◆ DATASET EXCERPTS
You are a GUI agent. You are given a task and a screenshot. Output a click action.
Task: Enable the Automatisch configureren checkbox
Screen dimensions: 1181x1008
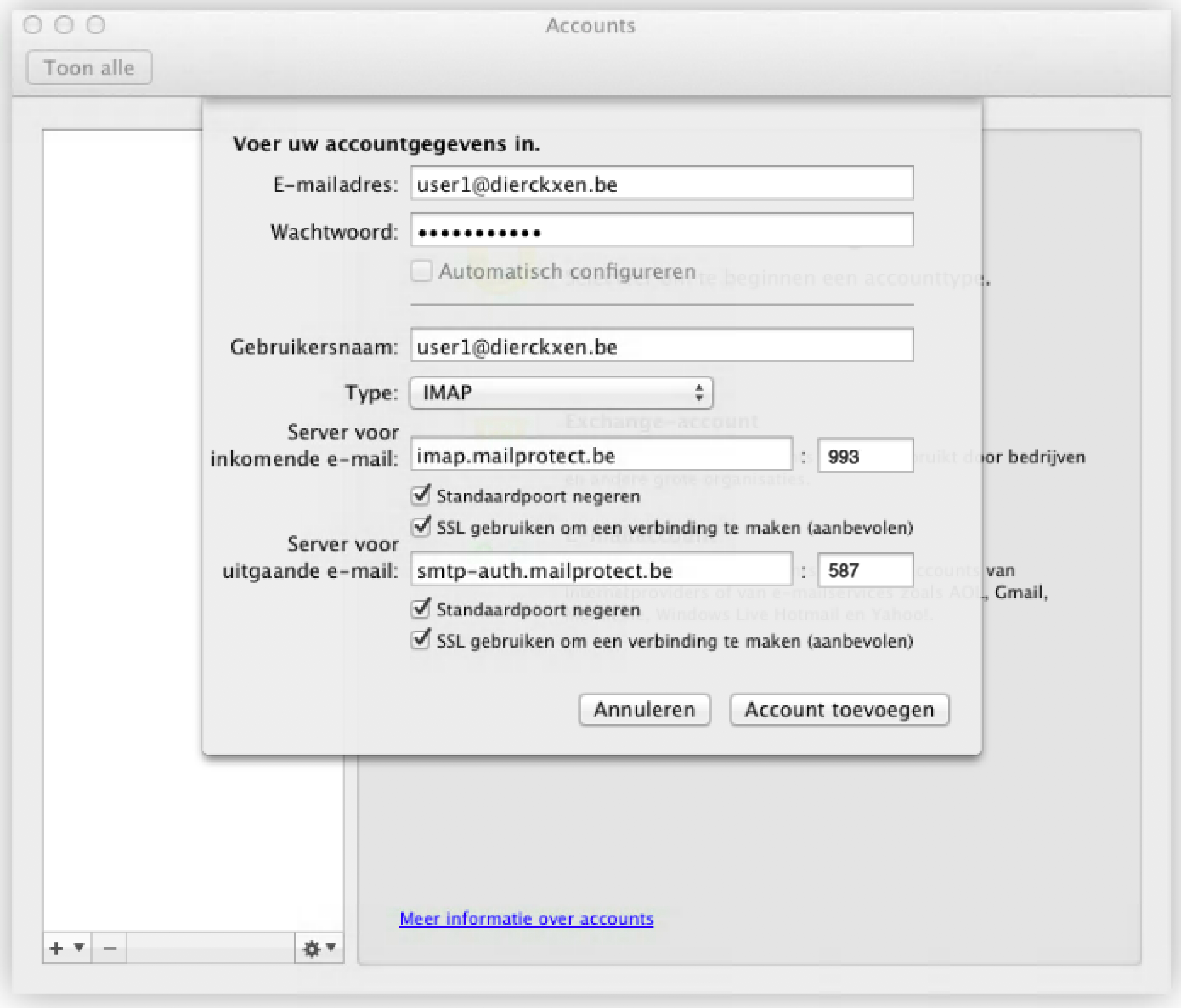[x=421, y=272]
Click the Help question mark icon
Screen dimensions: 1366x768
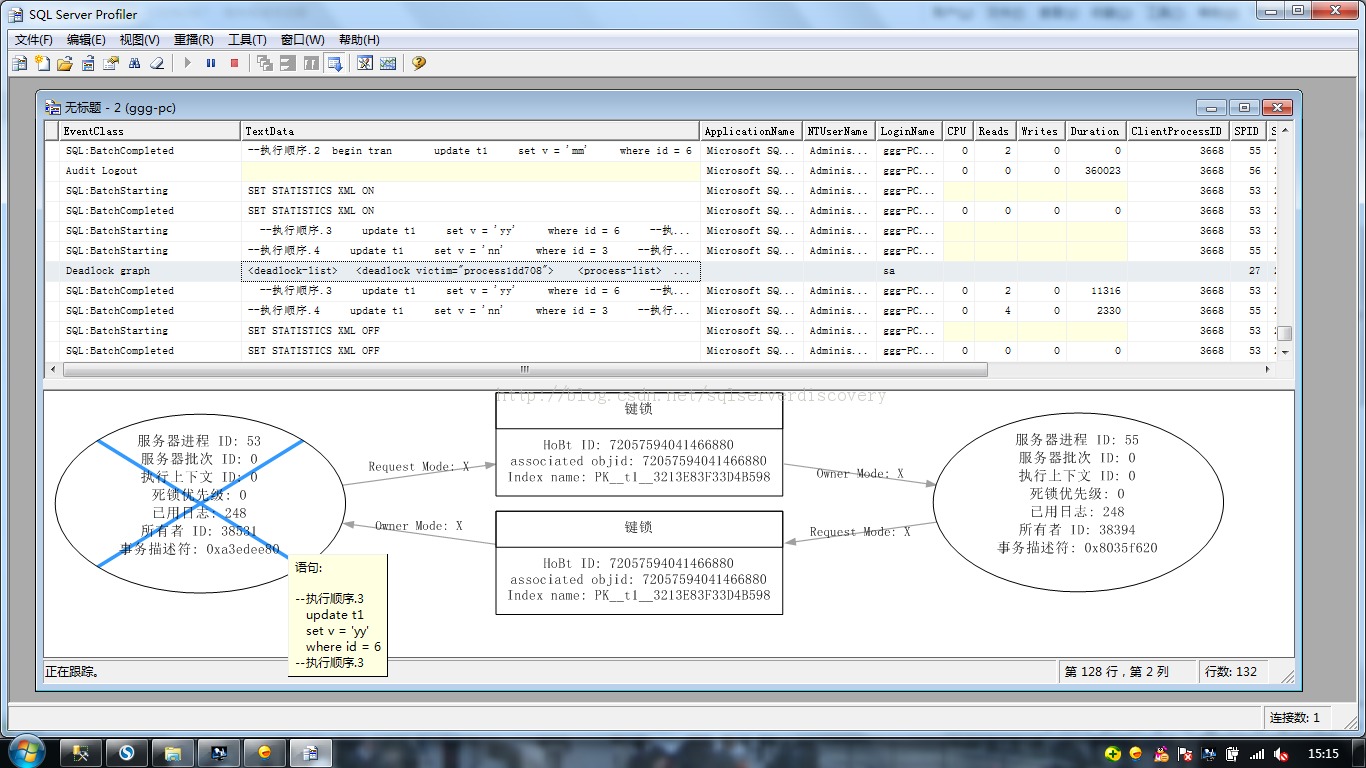418,63
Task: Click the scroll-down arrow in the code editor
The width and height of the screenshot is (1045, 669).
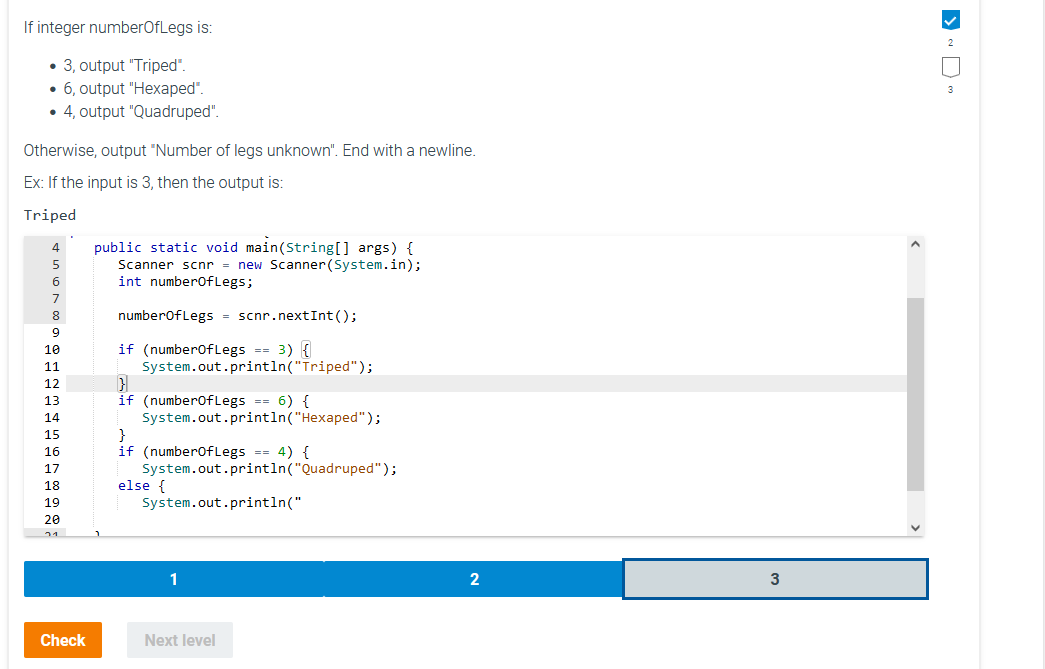Action: click(914, 527)
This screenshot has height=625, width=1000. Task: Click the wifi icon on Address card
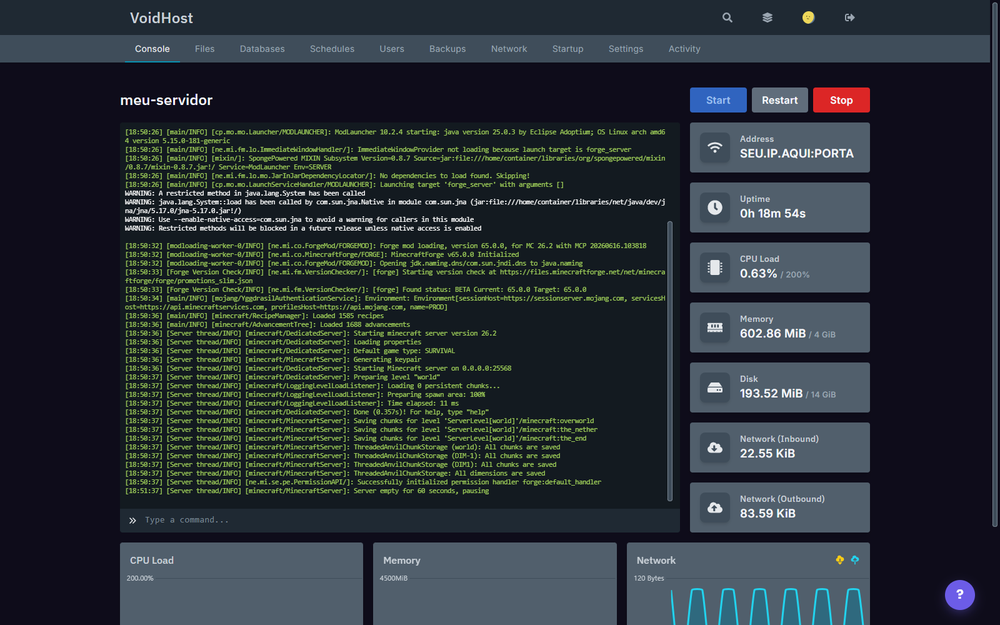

◆ WORK INSTRUCTIONS
Print the material exactly as given, but not the pictures.

◆ ANSWER TO THIS TASK
You are a GUI agent. You are given a task and a screenshot. Output a click action.
Task: Enable the Automatisch configureren checkbox
Screen dimensions: 1181x1008
[x=421, y=272]
Click the Help question mark icon
Screen dimensions: 1366x768
418,63
Task: Click the scroll-down arrow in the code editor
The width and height of the screenshot is (1045, 669).
Action: click(914, 527)
This screenshot has height=625, width=1000. Task: Click the wifi icon on Address card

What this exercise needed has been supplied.